WHAT IS NEEDED: Reproduce the data word for word, starting at the first line of the data and ending at the line that contains "India (868, 2104)", with both of those lines included. Omit the picture from your answer.

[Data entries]
--------------------------------

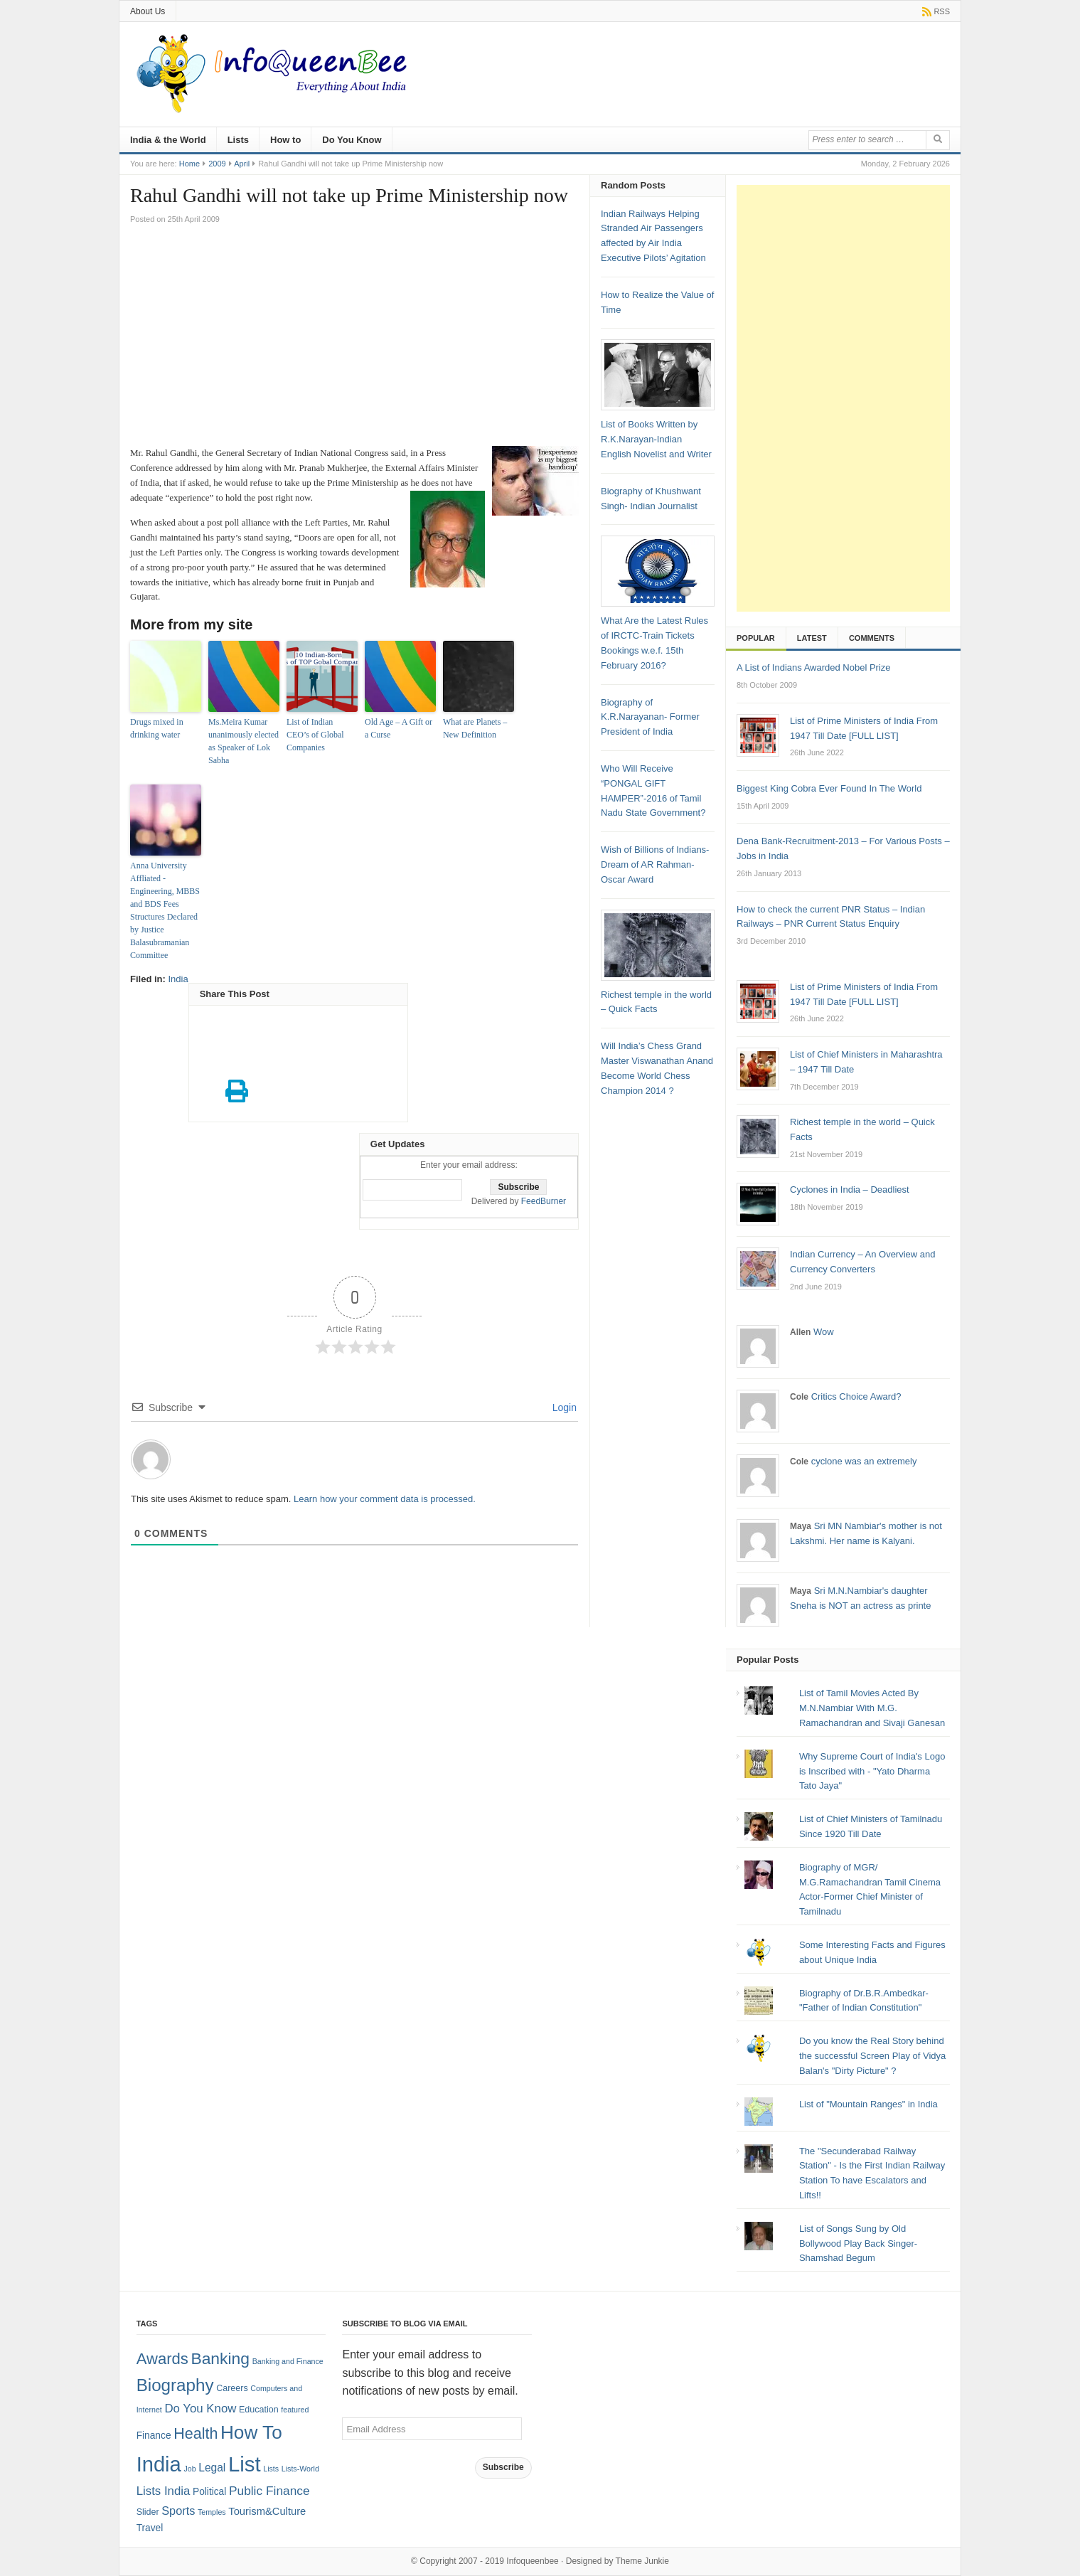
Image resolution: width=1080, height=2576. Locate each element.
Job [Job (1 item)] (189, 2468)
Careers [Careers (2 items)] (231, 2388)
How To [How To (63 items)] (251, 2432)
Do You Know (351, 139)
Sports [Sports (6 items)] (178, 2510)
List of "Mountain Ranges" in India (868, 2104)
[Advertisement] (354, 339)
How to (285, 139)
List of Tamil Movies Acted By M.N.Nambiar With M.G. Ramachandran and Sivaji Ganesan (872, 1708)
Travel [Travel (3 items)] (150, 2528)
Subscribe (503, 2467)
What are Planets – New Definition (475, 728)
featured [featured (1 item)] (295, 2409)
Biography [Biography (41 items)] (175, 2385)
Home (189, 163)
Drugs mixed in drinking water (156, 728)
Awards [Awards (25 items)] (162, 2359)
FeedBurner (543, 1201)
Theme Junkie (642, 2561)
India (178, 979)
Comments (871, 638)
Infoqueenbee (532, 2561)
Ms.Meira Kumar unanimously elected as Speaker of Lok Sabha (243, 741)
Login (563, 1407)
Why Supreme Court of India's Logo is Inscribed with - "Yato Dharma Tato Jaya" (872, 1771)
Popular (756, 638)
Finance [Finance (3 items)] (154, 2435)
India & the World (168, 139)
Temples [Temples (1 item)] (212, 2512)
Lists (238, 139)
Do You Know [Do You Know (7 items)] (200, 2408)
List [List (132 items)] (244, 2464)
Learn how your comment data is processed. (385, 1499)
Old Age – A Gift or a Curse (398, 728)
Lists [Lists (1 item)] (271, 2468)
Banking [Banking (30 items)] (220, 2358)
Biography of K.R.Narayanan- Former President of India (650, 717)
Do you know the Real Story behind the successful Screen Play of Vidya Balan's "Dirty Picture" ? (872, 2055)
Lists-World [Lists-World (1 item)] (300, 2468)
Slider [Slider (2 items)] (148, 2512)
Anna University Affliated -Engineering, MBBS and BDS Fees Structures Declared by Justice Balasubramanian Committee (165, 910)
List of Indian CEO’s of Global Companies (315, 734)
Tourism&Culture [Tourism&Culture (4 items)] (267, 2511)
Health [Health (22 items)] (195, 2433)
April (242, 163)
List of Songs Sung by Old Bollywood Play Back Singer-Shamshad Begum (858, 2243)
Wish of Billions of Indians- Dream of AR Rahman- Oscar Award (655, 864)
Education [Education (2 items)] (259, 2410)
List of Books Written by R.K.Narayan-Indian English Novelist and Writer (656, 439)
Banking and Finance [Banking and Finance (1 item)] (288, 2361)
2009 (216, 163)
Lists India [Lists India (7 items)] (164, 2491)
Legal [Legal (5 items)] (211, 2467)
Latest (812, 638)
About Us (147, 11)
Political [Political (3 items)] (209, 2491)
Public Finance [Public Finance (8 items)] (269, 2491)
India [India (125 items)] (159, 2464)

--------------------------------

REPLY:
Image resolution: width=1080, height=2576. Locate each element.
Job [Job (1 item)] (189, 2468)
Careers [Careers (2 items)] (231, 2388)
How To [How To (63 items)] (251, 2432)
Do You Know (351, 139)
Sports [Sports (6 items)] (178, 2510)
List of "Mountain Ranges" in India (868, 2104)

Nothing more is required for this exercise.